Introducing Breeze (internal tool)
The way Breeze works is that it enables data scientists to run BigQuery SQL tasks in airflow. The interface for this are yaml files stored in a git repo owned by engineering.
- Can chain dependencies together. For example first clean some data and then build feature x and y.
- Scheduled to run daily
- Alerting if anything fails
- Demo of a basic breeze yaml file
- Upskilling of the data science team to use git and do PRs.
We wanted to add some sort of testing, so that we could detect errors early, enable refactoring and all those other good things that come with testing.
- Ability to add test fixtures for SQL and UDFs (User Defined Functions).
- A bit of convincing and training required to get data scientists writing tests but we got there in the end.
Adding Data Integrity Checks
Testing that the SQL does what you expect is great but it doesn't help when the data itself can change unexpectedly. For example, the business decides to turn off a site section that you heavily rely on for predicting a particular behaviour.
- Add validation sql to check outputs are as expected.
- Demo validation yaml
Building on the framework
Once we had these core components it wasn't hard to add additional yaml templates
- Export / Import to S3, SFTP & GCS.
- Export to our internal email and marketing systems.
- Export to S3, run a sagemaker model and import back into BQ.
How other teams might benefit from the process we went through.
- Engineering effort is now more focussed on adding to the platform instead of implementing individual data features/models.
- Data scientists can write production code themselves and not be waiting on engineering.
- The speed in which we can build a new model has dramatically improved
- Data cleaning and feature creation is lighting fast on BigQuery.
- Not as much control on the process, probably not the same amount of rigour in testing.
- Mostly only a batch pipeline.
- We have hit some limitations with BigQuery
- Lack of tooling with SQL such as style checks etc.

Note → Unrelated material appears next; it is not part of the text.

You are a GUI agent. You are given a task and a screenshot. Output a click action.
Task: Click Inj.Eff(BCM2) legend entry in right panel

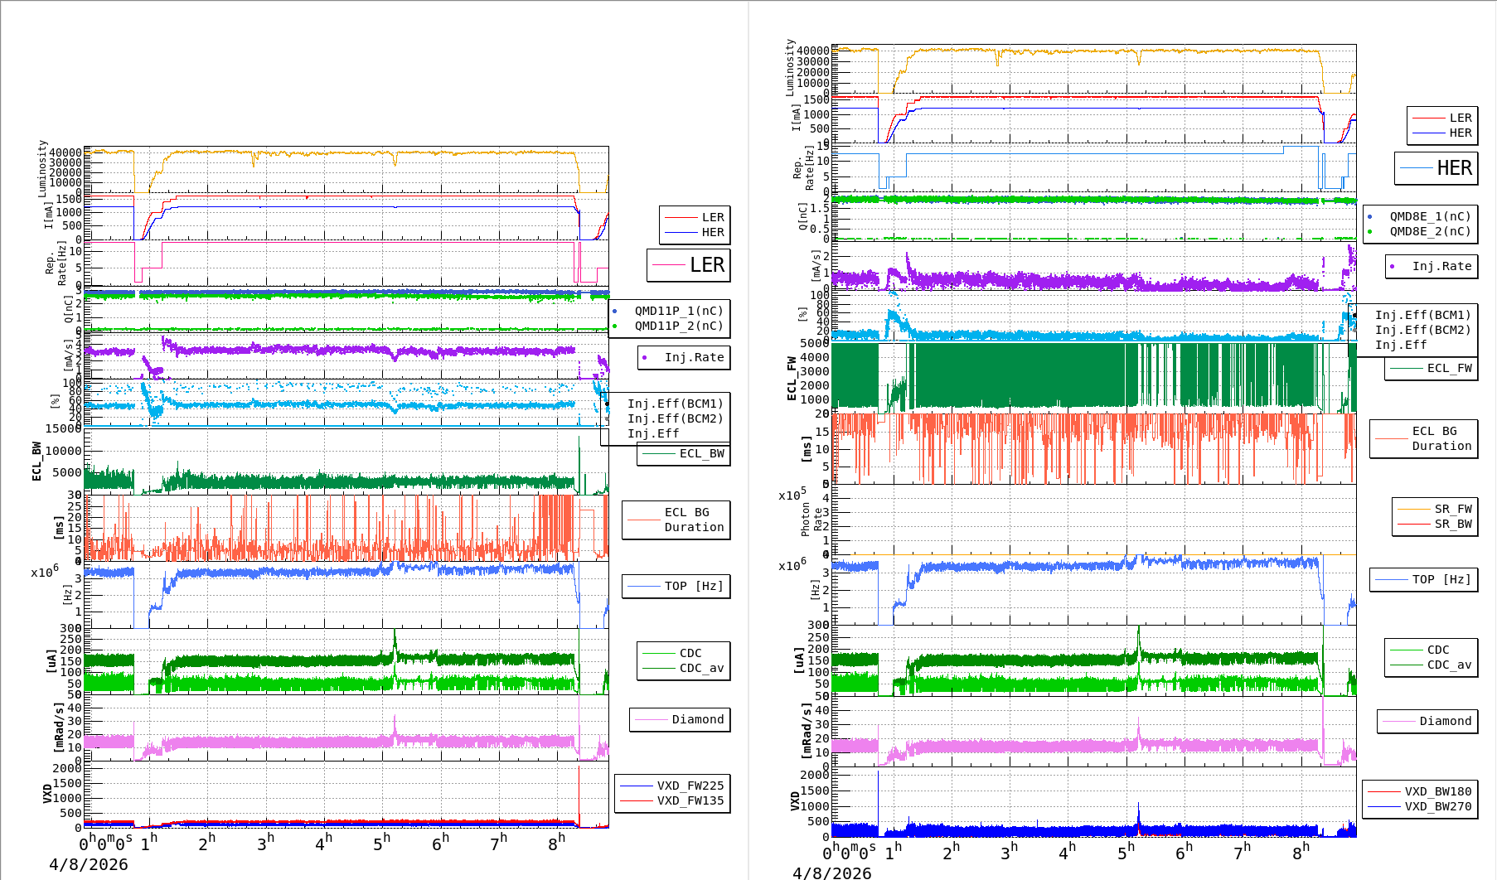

- Giving data scientists autonomy to productionise their own features & models give you fast feedback loops and lowers time from ideation to shipped product.

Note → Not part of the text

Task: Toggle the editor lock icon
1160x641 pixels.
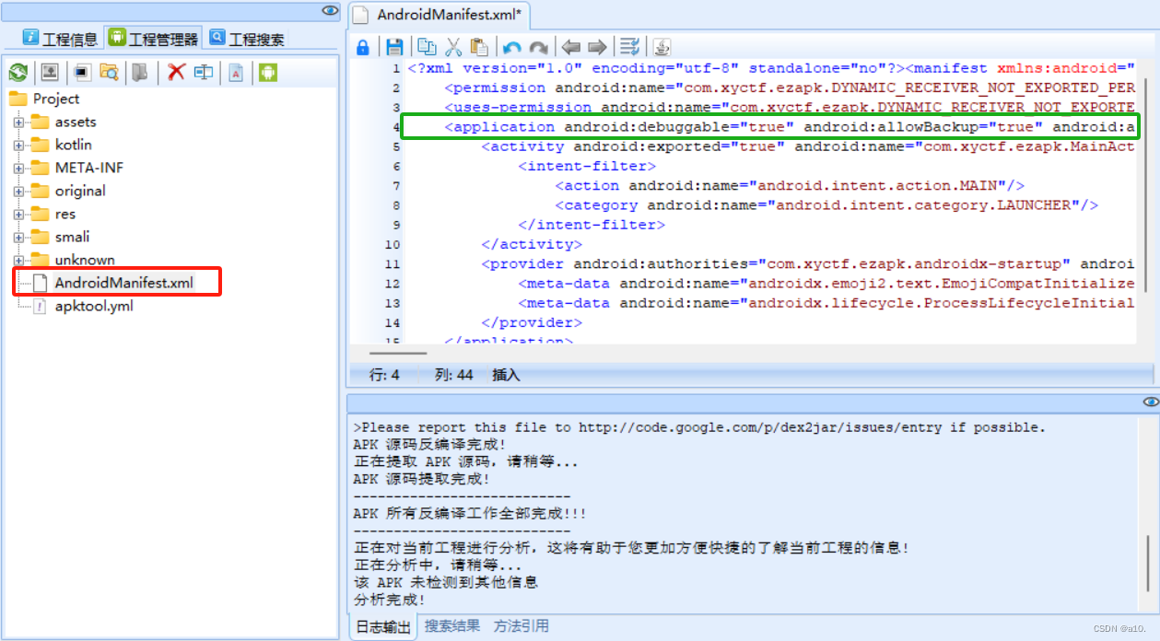Action: [x=362, y=46]
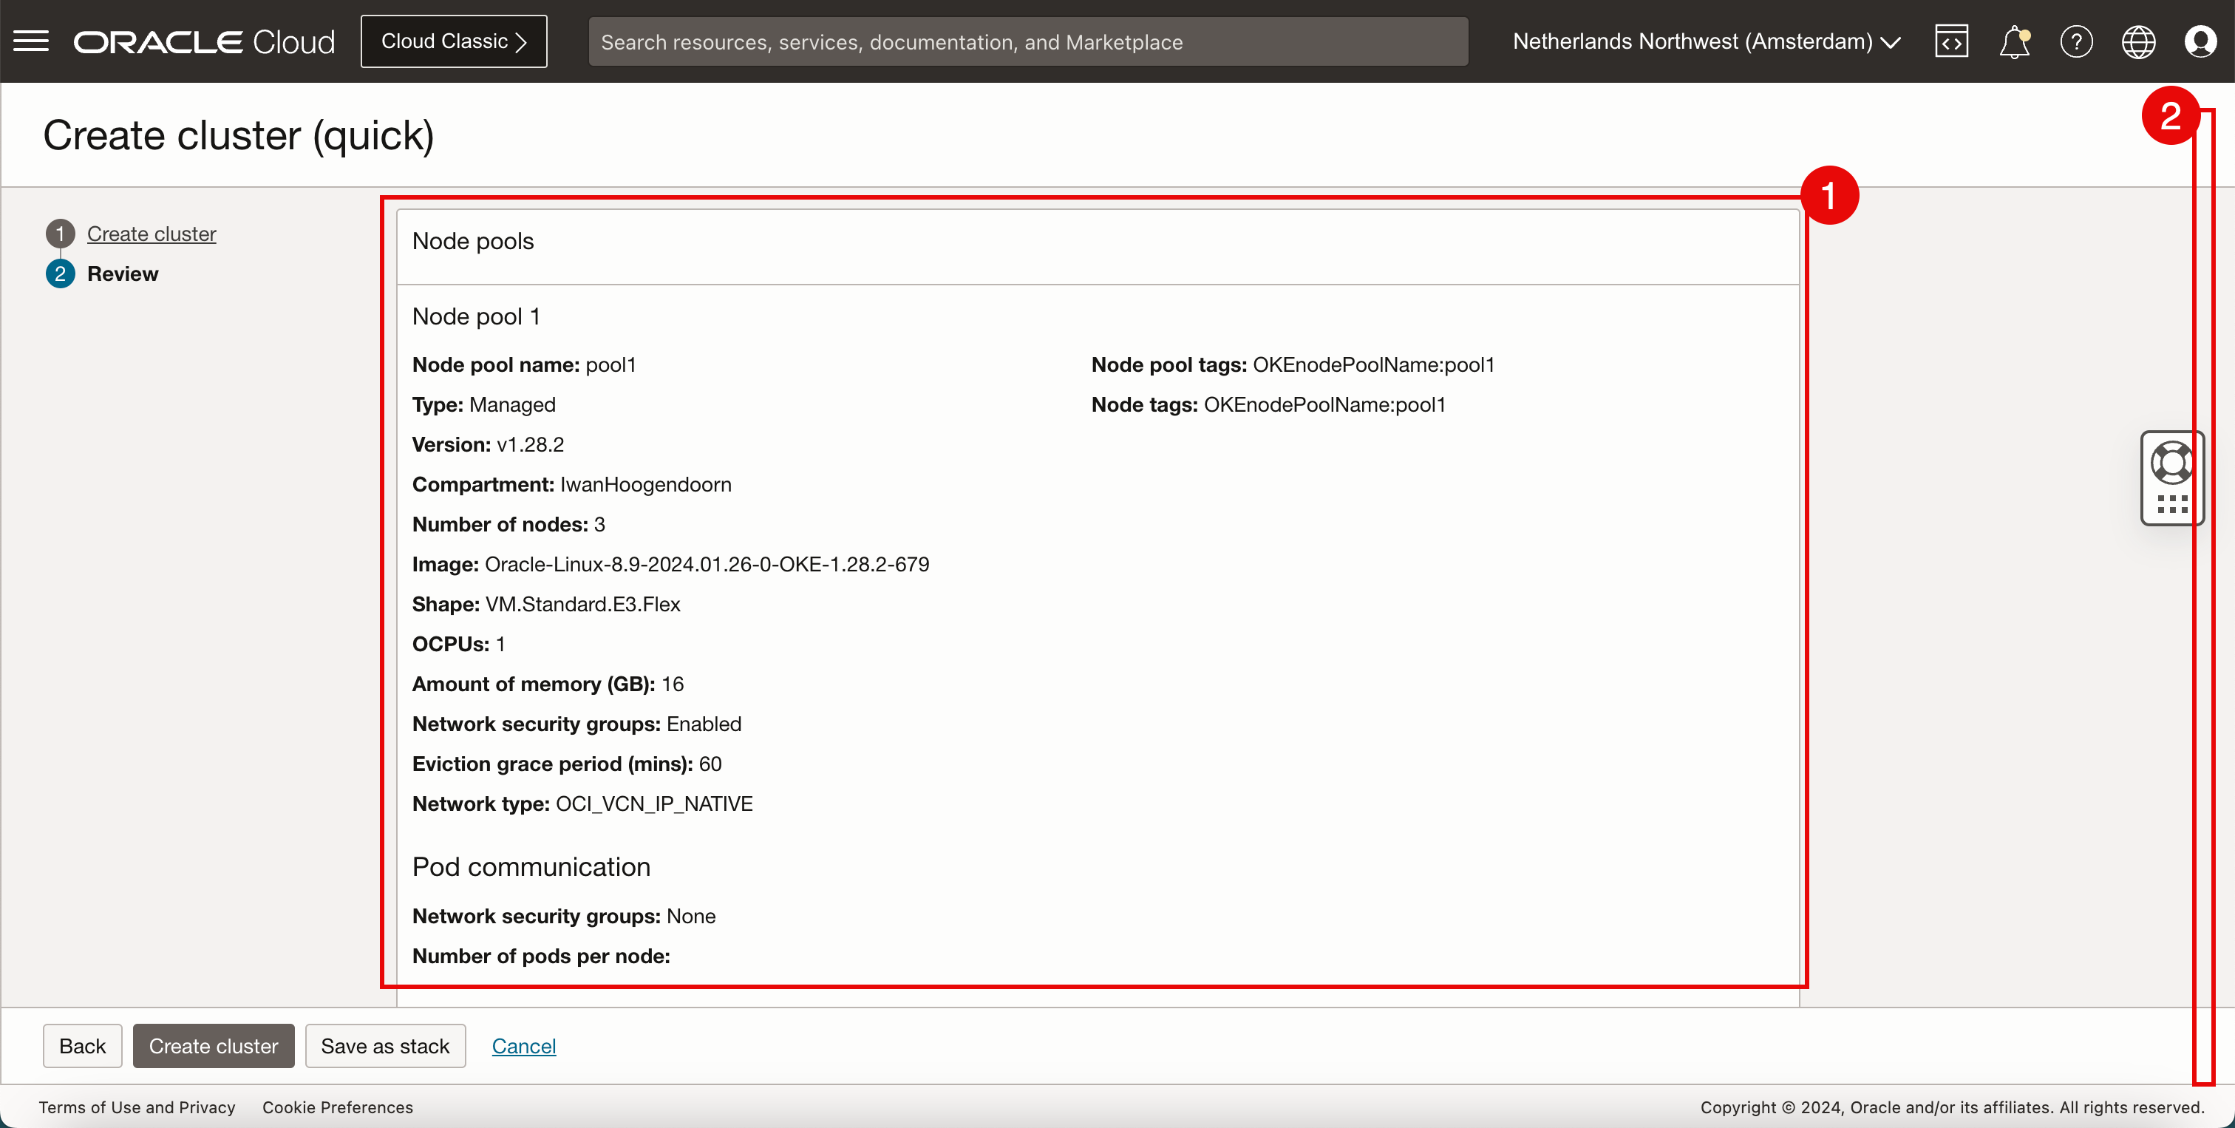Open Terms of Use and Privacy

tap(137, 1107)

- Techniques and examples of how engineering teams can build robust pipelines when you have less control of the end to end process and are working with SQL.
- Basic introduction to some products in market that we use, AWS SageMaker, AirFlow & BigQuery.
- Finding common ground with data scientists and working with them to up-skill where required is crucial.
Anyone interested in the process, tooling and trade-offs supporting data scientists getting models into production.
Prerequisites for Attendees
Interest in productionisation of models. Basic understanding of the process undertaken when building a machine learning model: Data sourcing, cleaning, feature creation, model creation and deployment.